In eighteenth-century New York, a lot of people want to depose the governor. He is a tyrant. What they write about him, what they write about their right to get rid of him, is, to me, as a citizen, quite moving and inspiring. And yet those same people deploy that very same rhetoric to justify enslaving Africans. How do they manage that? How, honestly, is that possible? I don't know that we have ever really reckoned with that, with what Edmund Morgan called the "American paradox," that our democracy rests, at some level, on the idea of enslavement. It doesn't anymore. But that history matters. And I think we'd be stronger for seeing it more clearly.

HUMANITIES: You also make the argument that slavery is somehow crucial to understanding the development of political parties in America. How does slavery help illuminate the development of political parties?

LEPORE: I tried to make that argument, but I'm not sure it worked. The day that New York Burning was published, Hurricane Katrina touched down in New Orleans. I had a new baby, and I was home with him, and found myself glued to the television. Talking heads would come on--news anchors, commentators--and say, while looking at the footage of nobody but black people on the roofs of those houses, as if shocked, as if this had never occurred to them, 'Oh, my God. Race still exists in this country. There still is racism. Oh, my God. New Orleans is segregated!'

I'm trying to convince people that it matters that black men were burned at the stake in New York City in 1741, and people are surprised that black people are marooned on the roofs of New Orleans in 2005? Here I am, trying to make an argument about eighteenth-century politics, attempting to illustrate, with all manner of exhaustive archival research--charts about the census and the tax lists--and close readings of Blackstone's Commentaries and Restoration drama, trying to argue that the constant, ever-present threat of black conspiracy made white political pluralism possible.

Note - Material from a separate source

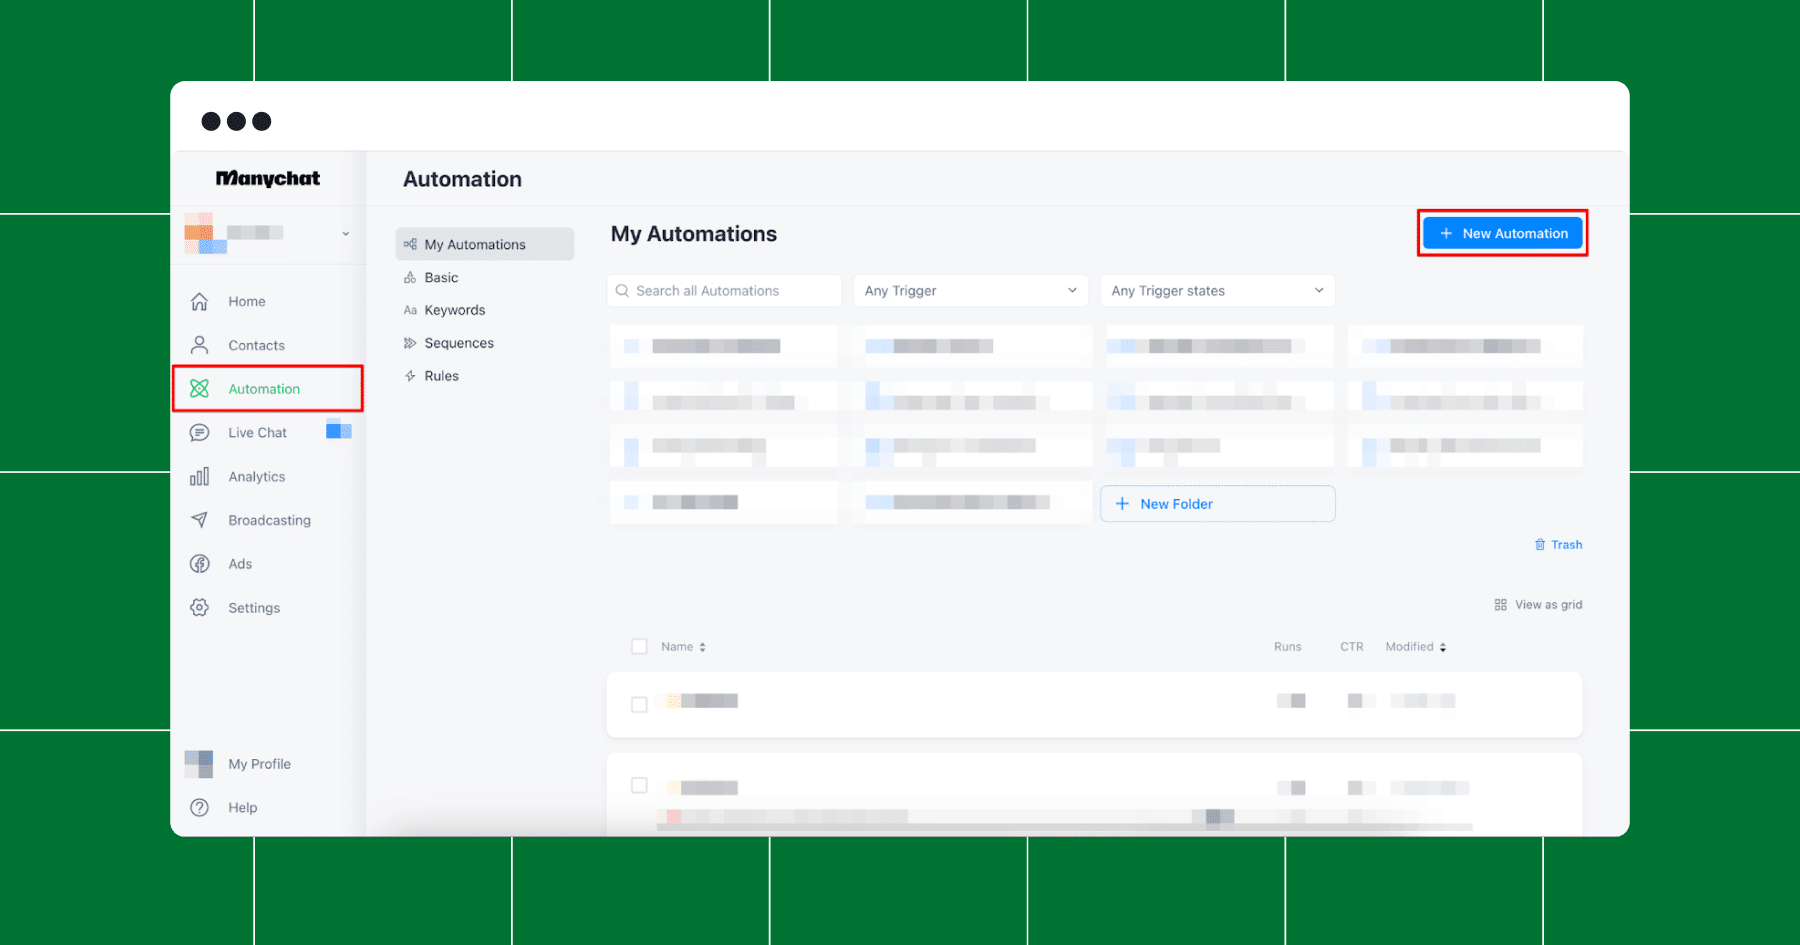The width and height of the screenshot is (1800, 945).
Task: Click the Broadcasting paper plane icon
Action: tap(199, 520)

Because compared to that, having a two-party system was a piece of cake. And I had to go give some goofy book talks, and I'm thinking, at these bookstores, Sheesh, there's just this huge gap between what I'm trying to say and what people kind of need to know or where we can enter the conversation together, and that's my fault, all mine. What am I doing here in 1741? At the level of imagining our national past and wrestling with the consequences of slavery, the wages of slavery, well, that didn't even begin to happen until the last election where there was a genuine national conversation about what slavery has done to American politics.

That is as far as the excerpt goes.